Outpatient services are provided through the entity of MUSC Behavioral Health at three off-campus locations and through faculty and residents’ clinics at the Institute of Psychiatry. Outpatient social work clinicians include Ed Loeber, Debra Wallace, and Pamela Saunders-Williams at the West Ashley clinic on Leinbach Drive; Sallie Campbell at the North Charleston clinic at Trident Executive Center and Marcella Hamilton at the Mount Pleasant clinic. Providing clinical and supervisory services at the Institute of Psychiatry are Sue King and Beverly Williams (who runs an evening adolescent substance abuse group).
 
If more intensive services are needed, the Youth Division offers four Day Treatment Programs—the IMPACT Program for pre-school youngsters on Leeds Avenue, and three sites of the STAR Program for children ages 6-18.  Meredith Lyons-Crews is the manager of all the Day Treatment Programs, Rebecca Daffron is the program director for the STAR Program that serves teenagers 12-18 at the Institute of Psychiatry, Anna Roberts is the program director of the STAR Program for ages 6-12 on Leeds Avenue, and Cynthia Plutro is the social worker for the Ladson STAR Program, which serves ages 6-12. All of the Day Treatment social workers provide managerial, supervisory, and clinical services to the programs and for the patients and their families.
 
And, if problems arise to the level of dangerousness or complication where hospitalization is needed, our 24-bed inpatient unit is available to serve all ages of children and their families.
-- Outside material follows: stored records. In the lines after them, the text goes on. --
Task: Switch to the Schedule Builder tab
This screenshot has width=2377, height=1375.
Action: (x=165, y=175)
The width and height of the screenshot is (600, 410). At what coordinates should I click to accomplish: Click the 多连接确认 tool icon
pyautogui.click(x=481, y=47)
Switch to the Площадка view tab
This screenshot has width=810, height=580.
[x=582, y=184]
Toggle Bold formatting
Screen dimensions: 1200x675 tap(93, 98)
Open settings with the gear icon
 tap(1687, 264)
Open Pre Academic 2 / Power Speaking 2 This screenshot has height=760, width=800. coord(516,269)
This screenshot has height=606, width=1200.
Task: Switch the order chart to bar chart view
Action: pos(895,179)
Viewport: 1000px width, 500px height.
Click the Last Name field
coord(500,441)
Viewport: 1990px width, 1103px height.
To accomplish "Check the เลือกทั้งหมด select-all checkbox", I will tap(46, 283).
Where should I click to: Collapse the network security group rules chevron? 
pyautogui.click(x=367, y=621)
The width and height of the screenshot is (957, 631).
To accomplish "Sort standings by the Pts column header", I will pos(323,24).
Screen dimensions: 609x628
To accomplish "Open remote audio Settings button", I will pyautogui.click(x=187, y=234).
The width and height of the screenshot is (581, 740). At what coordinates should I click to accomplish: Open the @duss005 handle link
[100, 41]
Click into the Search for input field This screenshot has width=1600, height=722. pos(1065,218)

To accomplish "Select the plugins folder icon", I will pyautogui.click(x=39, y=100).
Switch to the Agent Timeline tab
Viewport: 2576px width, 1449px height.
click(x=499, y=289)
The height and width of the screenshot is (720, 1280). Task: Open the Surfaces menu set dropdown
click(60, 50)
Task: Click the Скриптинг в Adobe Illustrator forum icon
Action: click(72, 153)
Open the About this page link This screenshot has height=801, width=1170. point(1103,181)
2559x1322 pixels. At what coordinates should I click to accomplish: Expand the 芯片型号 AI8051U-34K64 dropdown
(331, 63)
The social workers who provide intensive therapy services for the families of our inpatients include Mary Deas, Sherell Lucas, and Mary Lou Shoemaker—all working as part of the treatment teams to help restabilize children so that they may quickly return to their homes and communities.   
 
In addition to clinical roles, Youth Division social workers join with social workers from all other programs at the Institute to serve as teachers of our departmental trainees; to actively participate in the committees leading the growth and planning for our Institute; to help provide education to the community and other professionals; and to support the ongoing research activities of our department.